## Written instruction
Output the lines below as a Markdown table with the columns No. and Text, starting with the line that contains "Suppliers of Hotel Supplies (238, 1513)" and going on through the line that contains "Phone (205, 217)". Number each row, and leave out any blank lines.

* * * * * * * * *

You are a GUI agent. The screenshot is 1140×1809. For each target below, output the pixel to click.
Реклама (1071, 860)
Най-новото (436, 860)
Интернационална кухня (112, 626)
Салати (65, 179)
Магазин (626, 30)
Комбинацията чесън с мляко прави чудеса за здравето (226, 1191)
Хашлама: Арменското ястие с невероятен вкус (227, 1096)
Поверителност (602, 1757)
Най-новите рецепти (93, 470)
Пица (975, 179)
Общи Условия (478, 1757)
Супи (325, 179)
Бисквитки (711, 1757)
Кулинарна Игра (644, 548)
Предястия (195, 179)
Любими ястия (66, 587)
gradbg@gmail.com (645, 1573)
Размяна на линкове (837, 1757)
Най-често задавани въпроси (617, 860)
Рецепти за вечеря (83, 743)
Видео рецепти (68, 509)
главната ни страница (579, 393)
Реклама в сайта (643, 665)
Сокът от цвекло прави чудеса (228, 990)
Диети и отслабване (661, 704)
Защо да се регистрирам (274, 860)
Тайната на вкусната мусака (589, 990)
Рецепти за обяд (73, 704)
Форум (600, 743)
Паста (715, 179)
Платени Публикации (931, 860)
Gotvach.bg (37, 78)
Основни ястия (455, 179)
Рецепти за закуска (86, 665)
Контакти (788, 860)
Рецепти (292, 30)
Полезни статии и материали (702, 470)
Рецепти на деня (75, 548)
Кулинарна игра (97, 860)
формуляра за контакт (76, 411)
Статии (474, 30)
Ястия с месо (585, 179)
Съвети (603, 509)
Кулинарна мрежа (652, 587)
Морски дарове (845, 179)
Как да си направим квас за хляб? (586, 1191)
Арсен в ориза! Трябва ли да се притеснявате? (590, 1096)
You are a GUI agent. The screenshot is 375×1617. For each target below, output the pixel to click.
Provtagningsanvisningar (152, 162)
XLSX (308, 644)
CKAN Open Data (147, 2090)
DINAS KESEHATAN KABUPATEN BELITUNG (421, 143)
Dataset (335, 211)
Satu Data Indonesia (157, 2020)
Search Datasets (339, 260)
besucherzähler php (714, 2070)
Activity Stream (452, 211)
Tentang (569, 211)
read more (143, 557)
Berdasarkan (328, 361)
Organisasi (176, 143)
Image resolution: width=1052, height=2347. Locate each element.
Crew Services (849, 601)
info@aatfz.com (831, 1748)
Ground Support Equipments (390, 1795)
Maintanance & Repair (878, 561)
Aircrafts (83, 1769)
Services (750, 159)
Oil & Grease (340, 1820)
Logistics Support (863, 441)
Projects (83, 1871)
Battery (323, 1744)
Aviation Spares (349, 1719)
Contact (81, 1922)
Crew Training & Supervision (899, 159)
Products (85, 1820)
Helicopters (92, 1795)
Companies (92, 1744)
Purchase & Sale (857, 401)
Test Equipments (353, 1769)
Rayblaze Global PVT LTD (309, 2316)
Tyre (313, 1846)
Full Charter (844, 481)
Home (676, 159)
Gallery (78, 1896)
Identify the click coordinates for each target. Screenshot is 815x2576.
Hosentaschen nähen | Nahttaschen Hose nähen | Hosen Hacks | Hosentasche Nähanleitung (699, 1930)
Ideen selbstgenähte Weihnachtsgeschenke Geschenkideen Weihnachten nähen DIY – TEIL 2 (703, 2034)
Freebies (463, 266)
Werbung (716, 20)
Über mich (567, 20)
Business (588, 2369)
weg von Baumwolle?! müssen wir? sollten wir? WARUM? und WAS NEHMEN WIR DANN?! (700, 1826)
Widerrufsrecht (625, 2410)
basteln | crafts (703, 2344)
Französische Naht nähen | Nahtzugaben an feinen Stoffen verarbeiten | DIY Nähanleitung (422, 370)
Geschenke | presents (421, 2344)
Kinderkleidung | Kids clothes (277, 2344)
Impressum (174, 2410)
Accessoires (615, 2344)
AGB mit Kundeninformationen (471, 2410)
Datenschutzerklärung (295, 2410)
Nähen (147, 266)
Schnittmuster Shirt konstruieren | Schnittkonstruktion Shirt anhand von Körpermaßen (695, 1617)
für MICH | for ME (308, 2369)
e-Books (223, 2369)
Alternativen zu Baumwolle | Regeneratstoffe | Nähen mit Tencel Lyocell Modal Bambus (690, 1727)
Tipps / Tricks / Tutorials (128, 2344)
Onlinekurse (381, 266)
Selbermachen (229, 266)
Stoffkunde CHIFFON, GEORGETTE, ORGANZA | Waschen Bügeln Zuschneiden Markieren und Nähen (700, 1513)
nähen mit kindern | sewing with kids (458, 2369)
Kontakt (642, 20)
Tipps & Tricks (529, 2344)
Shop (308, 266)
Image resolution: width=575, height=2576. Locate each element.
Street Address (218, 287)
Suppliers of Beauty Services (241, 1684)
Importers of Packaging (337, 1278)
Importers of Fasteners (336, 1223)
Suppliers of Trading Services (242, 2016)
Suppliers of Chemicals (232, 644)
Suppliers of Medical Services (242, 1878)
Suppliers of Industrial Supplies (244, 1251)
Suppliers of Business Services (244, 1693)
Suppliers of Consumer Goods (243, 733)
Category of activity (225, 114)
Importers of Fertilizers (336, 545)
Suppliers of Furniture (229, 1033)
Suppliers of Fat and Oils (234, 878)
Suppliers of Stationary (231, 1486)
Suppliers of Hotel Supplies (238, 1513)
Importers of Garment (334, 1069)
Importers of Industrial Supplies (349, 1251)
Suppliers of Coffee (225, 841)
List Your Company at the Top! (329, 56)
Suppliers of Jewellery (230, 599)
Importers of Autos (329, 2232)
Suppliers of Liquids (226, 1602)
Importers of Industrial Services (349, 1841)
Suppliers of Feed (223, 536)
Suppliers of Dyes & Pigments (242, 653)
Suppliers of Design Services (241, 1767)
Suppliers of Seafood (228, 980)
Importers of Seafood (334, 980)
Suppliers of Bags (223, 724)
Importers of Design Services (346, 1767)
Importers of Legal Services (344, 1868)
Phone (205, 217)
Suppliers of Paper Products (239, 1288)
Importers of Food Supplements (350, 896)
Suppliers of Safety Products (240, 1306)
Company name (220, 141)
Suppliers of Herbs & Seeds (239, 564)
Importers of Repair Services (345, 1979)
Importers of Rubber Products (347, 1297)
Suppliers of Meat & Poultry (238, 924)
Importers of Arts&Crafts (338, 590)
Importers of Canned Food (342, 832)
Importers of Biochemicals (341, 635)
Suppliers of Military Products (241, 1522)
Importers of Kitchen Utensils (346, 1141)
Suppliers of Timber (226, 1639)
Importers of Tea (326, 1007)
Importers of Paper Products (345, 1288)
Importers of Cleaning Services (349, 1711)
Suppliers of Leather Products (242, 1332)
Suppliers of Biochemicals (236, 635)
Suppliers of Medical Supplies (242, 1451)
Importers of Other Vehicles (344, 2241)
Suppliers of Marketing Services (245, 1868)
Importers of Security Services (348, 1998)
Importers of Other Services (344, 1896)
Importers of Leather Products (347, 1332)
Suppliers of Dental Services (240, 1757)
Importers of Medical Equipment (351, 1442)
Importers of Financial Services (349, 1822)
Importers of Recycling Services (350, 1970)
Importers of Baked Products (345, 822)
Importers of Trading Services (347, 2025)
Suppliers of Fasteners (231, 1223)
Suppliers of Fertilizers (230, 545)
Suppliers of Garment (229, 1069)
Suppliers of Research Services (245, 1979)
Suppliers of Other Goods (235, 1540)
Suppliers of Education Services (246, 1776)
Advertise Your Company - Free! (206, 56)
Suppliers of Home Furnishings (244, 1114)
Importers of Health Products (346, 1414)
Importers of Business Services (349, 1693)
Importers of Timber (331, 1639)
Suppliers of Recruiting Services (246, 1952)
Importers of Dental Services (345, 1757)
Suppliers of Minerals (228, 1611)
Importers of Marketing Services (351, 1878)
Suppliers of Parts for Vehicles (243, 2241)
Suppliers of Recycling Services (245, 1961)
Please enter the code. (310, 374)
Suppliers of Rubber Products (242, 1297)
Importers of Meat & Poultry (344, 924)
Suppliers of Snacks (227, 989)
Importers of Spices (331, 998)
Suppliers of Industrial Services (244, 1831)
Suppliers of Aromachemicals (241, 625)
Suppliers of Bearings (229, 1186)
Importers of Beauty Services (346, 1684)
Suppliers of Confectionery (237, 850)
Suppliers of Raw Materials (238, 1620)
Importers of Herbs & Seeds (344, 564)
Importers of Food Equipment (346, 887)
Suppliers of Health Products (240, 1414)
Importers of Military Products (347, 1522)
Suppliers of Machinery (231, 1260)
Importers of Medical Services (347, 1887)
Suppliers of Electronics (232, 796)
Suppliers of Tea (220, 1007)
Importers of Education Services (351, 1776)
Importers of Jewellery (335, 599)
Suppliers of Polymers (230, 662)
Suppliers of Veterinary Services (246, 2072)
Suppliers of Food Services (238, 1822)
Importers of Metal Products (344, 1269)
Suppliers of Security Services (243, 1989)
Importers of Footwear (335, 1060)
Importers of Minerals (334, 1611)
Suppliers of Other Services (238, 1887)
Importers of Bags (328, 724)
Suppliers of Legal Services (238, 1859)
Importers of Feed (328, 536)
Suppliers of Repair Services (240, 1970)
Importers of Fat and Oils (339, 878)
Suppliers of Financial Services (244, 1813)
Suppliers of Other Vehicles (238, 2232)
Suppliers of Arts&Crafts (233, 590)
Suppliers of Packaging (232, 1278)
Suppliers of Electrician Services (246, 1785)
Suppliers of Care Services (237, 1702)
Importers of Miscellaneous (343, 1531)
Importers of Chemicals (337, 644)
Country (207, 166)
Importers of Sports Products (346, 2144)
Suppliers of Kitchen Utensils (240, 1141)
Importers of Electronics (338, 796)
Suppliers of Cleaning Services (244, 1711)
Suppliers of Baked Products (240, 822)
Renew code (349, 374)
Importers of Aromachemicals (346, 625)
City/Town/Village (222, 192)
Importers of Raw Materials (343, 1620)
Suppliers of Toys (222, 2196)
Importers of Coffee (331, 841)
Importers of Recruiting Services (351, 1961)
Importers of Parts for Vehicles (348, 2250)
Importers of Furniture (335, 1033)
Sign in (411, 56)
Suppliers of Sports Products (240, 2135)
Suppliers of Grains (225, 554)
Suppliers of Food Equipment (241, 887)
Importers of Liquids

* * * * * * * * *

## Task response
| No. | Text |
|---|---|
| 1 | Suppliers of Hotel Supplies (238, 1513) |
| 2 | Importers of Garment (334, 1069) |
| 3 | Importers of Industrial Supplies (349, 1251) |
| 4 | Suppliers of Coffee (225, 841) |
| 5 | List Your Company at the Top! (329, 56) |
| 6 | Suppliers of Jewellery (230, 599) |
| 7 | Importers of Autos (329, 2232) |
| 8 | Suppliers of Liquids (226, 1602) |
| 9 | Importers of Industrial Services (349, 1841) |
| 10 | Suppliers of Feed (223, 536) |
| 11 | Suppliers of Dyes & Pigments (242, 653) |
| 12 | Suppliers of Design Services (241, 1767) |
| 13 | Suppliers of Seafood (228, 980) |
| 14 | Importers of Seafood (334, 980) |
| 15 | Suppliers of Bags (223, 724) |
| 16 | Importers of Design Services (346, 1767) |
| 17 | Importers of Legal Services (344, 1868) |
| 18 | Phone (205, 217) |